That's a pretty pelican on a bicycle! https://jsbin.com/hiruvubona/edit?html,out...

Kuinox · 2025-09-29T17:16:16 1759166176

I never understood the point of the pellican on a bicycle exercise: LLMs coding agent doesnt have any way to see the output. It means the only thing this test is testing, is the ability of the LLMs to memorise.

Edit: just to show my point, a regular human on a bicycle is way worse with the same model: https://i.imgur.com/flxSJI9.png

_joel · 2025-09-29T17:18:44 1759166324

Because it excercises thinking about a pelican riding a bike (not common) and then describing that using SVG. It's quite nice imho and seems to scale with the power of the LLM model. Sure Simon has some actual reasons though.

Kuinox · 2025-09-29T17:23:50 1759166630

> Because it excercises thinking about a pelican riding a bike (not common)

It is extremely common, since it's used on every single LLM to bench it.

And there is nothing logic, LLMs are never trained for graphics tasks, they dont see the output of a code.

_joel · 2025-09-29T17:48:46 1759168126

I mean the real world examples of a pelican riding a bike is not common. It's common in benchmarking LLM's but that's not what I meant.

imiric · 2025-09-29T17:23:02 1759166582

The only thing it exercises is the ability of the model to recall its pelican-on-bicycle and other SVG training data.

furyofantares · 2025-09-29T17:41:19 1759167679

It's more for fun than as a benchmark.

Kuinox · 2025-09-29T17:43:44 1759167824

It also measure something llms are good probably due to cheating.
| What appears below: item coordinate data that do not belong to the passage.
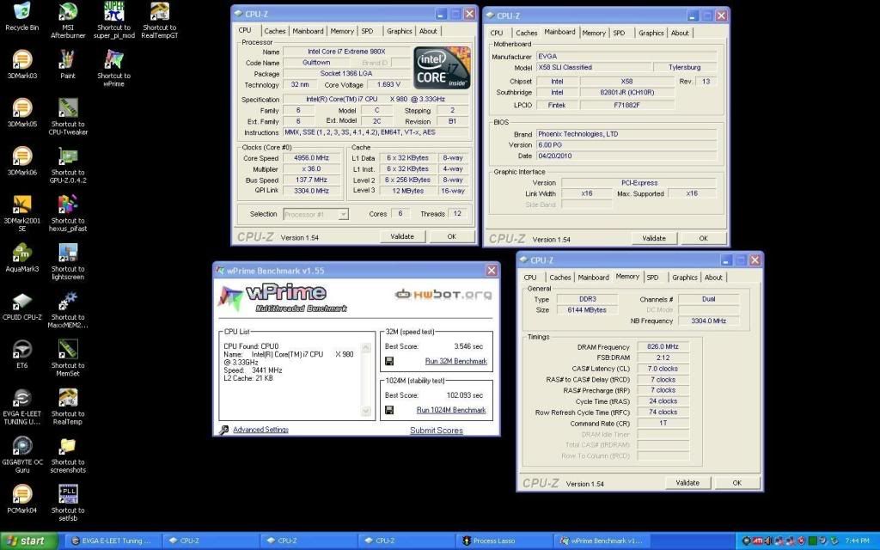Launch MSI Afterburner from desktop

68,12
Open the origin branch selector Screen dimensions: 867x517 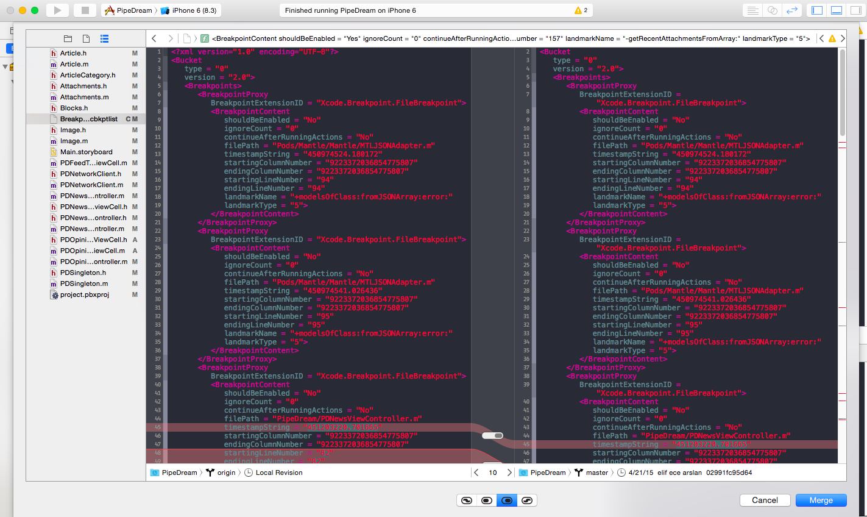[226, 472]
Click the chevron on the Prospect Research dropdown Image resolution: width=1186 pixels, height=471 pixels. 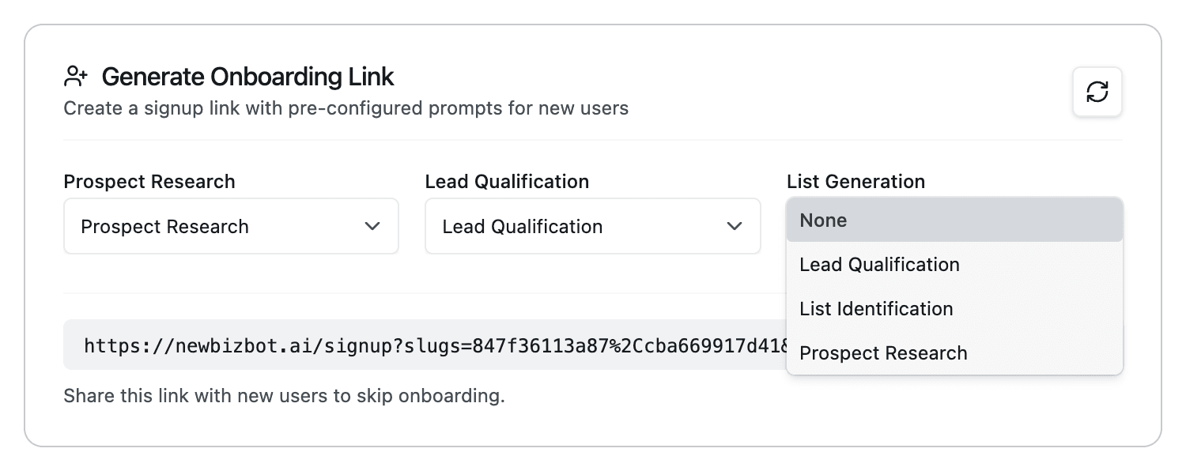click(x=372, y=226)
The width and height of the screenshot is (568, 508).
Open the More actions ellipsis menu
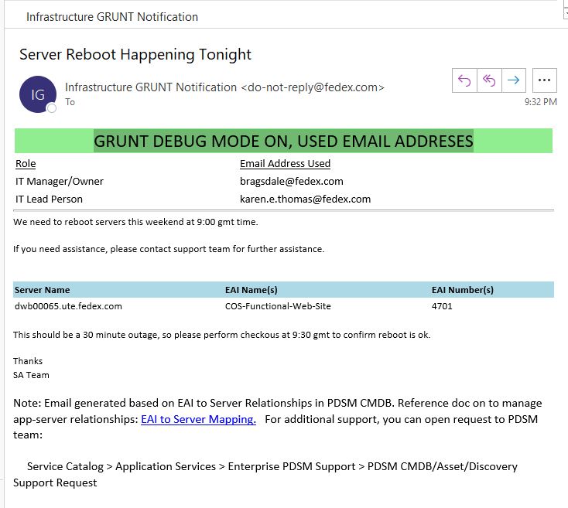545,80
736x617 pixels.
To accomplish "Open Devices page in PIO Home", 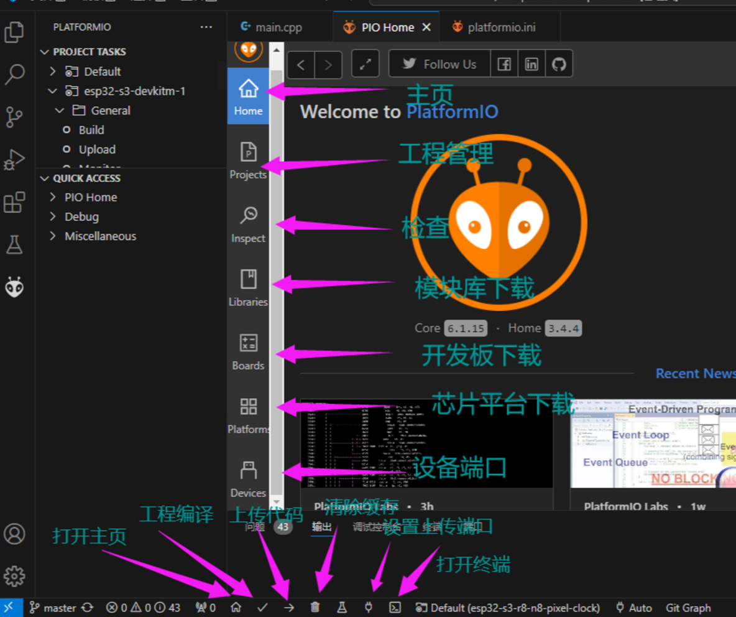I will (x=248, y=479).
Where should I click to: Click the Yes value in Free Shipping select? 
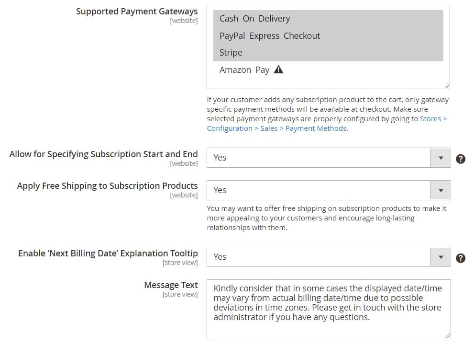[x=220, y=190]
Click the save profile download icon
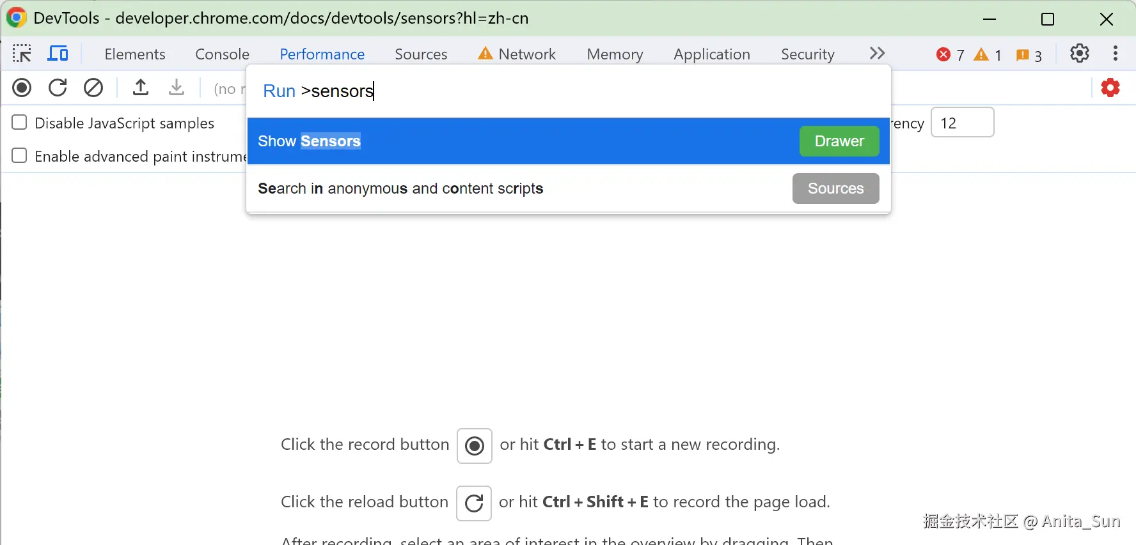1136x545 pixels. (x=177, y=88)
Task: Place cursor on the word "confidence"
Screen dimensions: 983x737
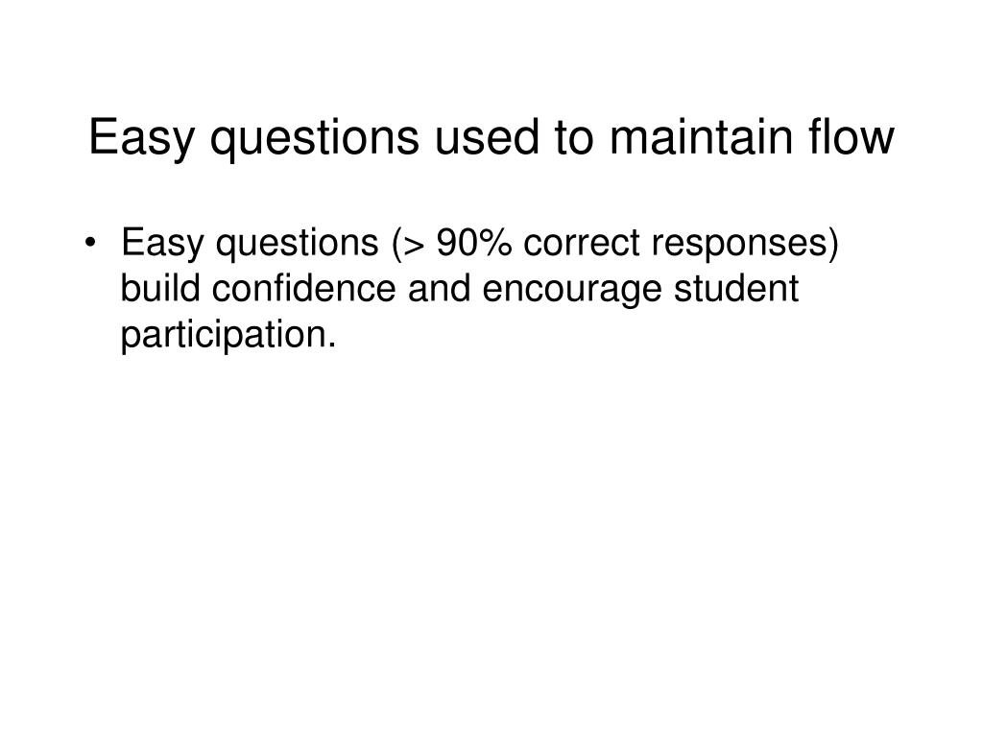Action: click(x=304, y=288)
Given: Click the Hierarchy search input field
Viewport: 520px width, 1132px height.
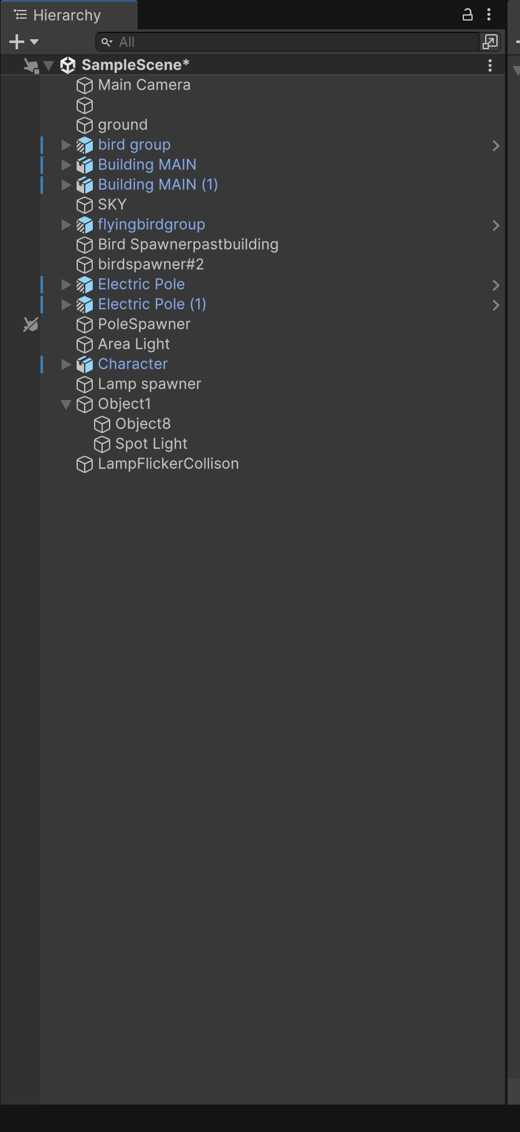Looking at the screenshot, I should coord(293,42).
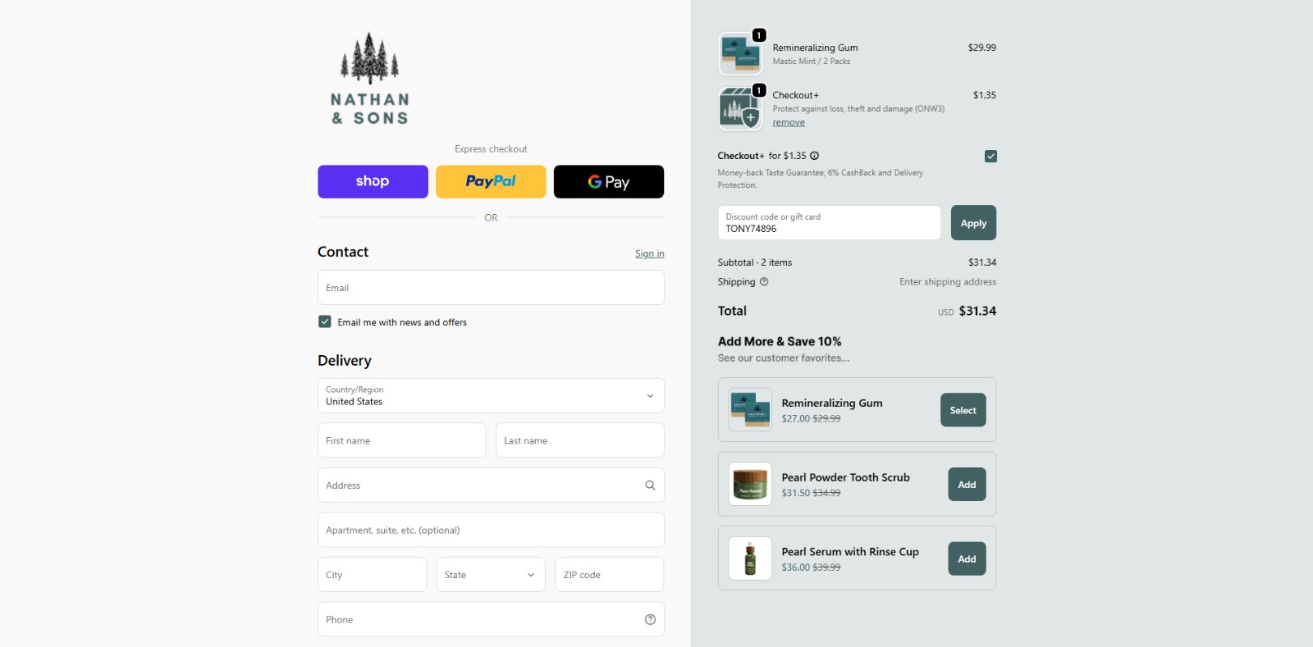This screenshot has width=1313, height=647.
Task: Click the Pearl Serum with Rinse Cup image
Action: (750, 558)
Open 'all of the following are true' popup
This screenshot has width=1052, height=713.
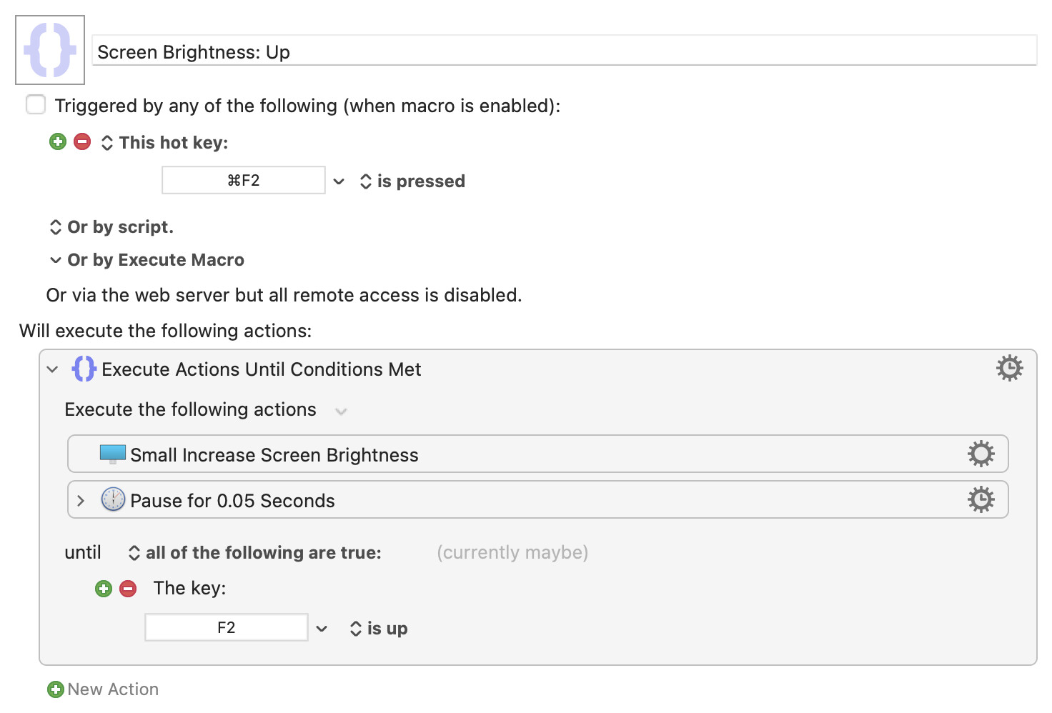[255, 553]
furyofantares · 2025-09-29T19:06:31 1759172791

I wouldn't say any LLMs are good at it. But it doesn't really matter, it's not a serious thing. It's the equivalent of "hello world" - or whatever your personal "hello world" is - whenever you get your hands on a new language.

mhh__ · 2025-09-29T17:18:26 1759166306

Memorise what exactly?

Kuinox · 2025-09-29T17:25:29 1759166729

Coordinate and shape of the element used to form a pellican. If you think about how LLMs ingest their data, they have no way to know how to form a pellican in SVG.

I bet their ability to form a pellican result purely because someone already did it before.

throwaway314155 · 2025-09-29T20:06:57 1759176417

> If you think about how LLMs ingest their data, they have no way to know how to form a pellican in SVG.

It's called generalization and yes, they do. I bet you could find plenty of examples of it working on something that truly isn't "present in the training data".

It's funny, you're so convinced that it's not possible without direct memorization but forgot to account for emergent behaviors (which are frankly all over the place in LLM's - where you been)?

At any rate, the pelican thing from simonw is clearly just for fun at this point.

greenfish6 · 2025-09-29T17:14:22 1759166062

pelican on a bicycle benchmark probably getting saturated... especially as it's become a popular way to demonstrate model ability quickly

AlecSchueler · 2025-09-29T17:22:59 1759166579

But where is the training set of good pelicans on bikes coming from? You think they have people jigging them up internally?

eli · 2025-09-29T17:25:50 1759166750

Assuming they updated the crawled training data, just having a bunch of examples of specifically pelicans on bicycles from other models is likely to make a difference.

AlecSchueler · 2025-09-29T17:33:31 1759167211

But then how does the quality increase? Normally we hear that when models are trained on the output of other models the style becomes very muted and various other issues start to appear. But this probably the best pelicans on a bicycle I've ever seen, by quite some margin.

Kuinox · 2025-09-29T17:40:12 1759167612

Just compare it with a human on a bicycle, you would see that LLMs are weirdly good at drawing pelicans in SVG but not humans.

AlecSchueler · 2025-09-29T17:58:52 1759168732

I thought a human would be a considerable step up in complexity but I asked it first for a pelican[0] and then for a rat [1] to get out of the bird world and it did a great job on both.

But just fot thrills I also asked for a "punk rocker"[2] and the result--while not perfect--is leaps and bounds above anything from the last generation.

0 -- ok, here's the first hurdle! It's giving me "something went wrong" when I try to get a share link on any of my artifacts. So for now it'll have to be a "trust me bro" and I'll try to edit this comment soon.

_joel · 2025-09-29T17:17:08 1759166228

... but can it create an svg renderer for claude's site.